Your assignment —
Could you set down the lines below, from the one containing "This screenshot has width=558, height=384." through the final line, exactly as written?

Excerpted data —

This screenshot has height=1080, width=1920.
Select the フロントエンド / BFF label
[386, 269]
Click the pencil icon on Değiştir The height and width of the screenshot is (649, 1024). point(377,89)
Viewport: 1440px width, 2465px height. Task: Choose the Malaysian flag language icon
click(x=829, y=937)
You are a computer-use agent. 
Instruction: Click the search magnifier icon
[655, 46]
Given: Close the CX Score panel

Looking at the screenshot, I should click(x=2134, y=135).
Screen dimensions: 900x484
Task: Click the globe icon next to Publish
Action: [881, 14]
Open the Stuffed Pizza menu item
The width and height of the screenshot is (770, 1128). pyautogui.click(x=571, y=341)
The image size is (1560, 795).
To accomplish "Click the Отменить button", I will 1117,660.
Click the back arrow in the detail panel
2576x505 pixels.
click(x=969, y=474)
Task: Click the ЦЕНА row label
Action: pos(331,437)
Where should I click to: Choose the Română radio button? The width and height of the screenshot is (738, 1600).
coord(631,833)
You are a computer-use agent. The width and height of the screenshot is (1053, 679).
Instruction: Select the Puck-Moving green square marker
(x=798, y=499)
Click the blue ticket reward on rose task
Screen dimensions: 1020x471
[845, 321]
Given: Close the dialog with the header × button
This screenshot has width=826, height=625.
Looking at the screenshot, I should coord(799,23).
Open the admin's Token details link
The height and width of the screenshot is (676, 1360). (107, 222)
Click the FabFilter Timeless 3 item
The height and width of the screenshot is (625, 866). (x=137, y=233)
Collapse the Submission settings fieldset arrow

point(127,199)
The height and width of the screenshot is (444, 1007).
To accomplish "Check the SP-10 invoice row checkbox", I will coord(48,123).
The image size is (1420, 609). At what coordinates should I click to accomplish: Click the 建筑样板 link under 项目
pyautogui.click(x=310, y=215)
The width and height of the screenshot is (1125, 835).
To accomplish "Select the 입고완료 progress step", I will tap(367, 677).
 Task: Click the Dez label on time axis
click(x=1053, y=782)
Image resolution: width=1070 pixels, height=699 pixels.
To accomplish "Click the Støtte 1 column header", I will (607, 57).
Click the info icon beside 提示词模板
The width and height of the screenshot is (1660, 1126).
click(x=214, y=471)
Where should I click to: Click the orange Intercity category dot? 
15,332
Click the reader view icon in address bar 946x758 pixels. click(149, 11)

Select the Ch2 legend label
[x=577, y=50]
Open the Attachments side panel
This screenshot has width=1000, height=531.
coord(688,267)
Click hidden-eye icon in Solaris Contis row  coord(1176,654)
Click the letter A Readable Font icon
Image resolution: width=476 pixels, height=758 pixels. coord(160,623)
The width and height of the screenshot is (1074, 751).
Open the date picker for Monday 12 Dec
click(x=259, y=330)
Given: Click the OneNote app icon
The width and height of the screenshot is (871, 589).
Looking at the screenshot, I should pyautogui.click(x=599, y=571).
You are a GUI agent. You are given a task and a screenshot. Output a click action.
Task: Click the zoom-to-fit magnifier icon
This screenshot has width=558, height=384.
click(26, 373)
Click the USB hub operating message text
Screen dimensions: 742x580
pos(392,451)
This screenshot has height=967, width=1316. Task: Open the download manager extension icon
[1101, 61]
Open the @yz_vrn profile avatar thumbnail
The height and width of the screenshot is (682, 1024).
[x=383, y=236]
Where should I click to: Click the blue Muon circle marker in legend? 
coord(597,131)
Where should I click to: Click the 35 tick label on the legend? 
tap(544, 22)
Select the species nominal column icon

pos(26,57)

Written answer —
This screenshot has width=558, height=384.
click(26, 373)
Click the USB hub operating message text
Screen dimensions: 742x580
pos(392,451)
This screenshot has height=967, width=1316. Task: Open the download manager extension icon
[1101, 61]
Open the @yz_vrn profile avatar thumbnail
The height and width of the screenshot is (682, 1024).
[x=383, y=236]
Where should I click to: Click the blue Muon circle marker in legend? 
coord(597,131)
Where should I click to: Click the 35 tick label on the legend? 
tap(544, 22)
Select the species nominal column icon

pos(26,57)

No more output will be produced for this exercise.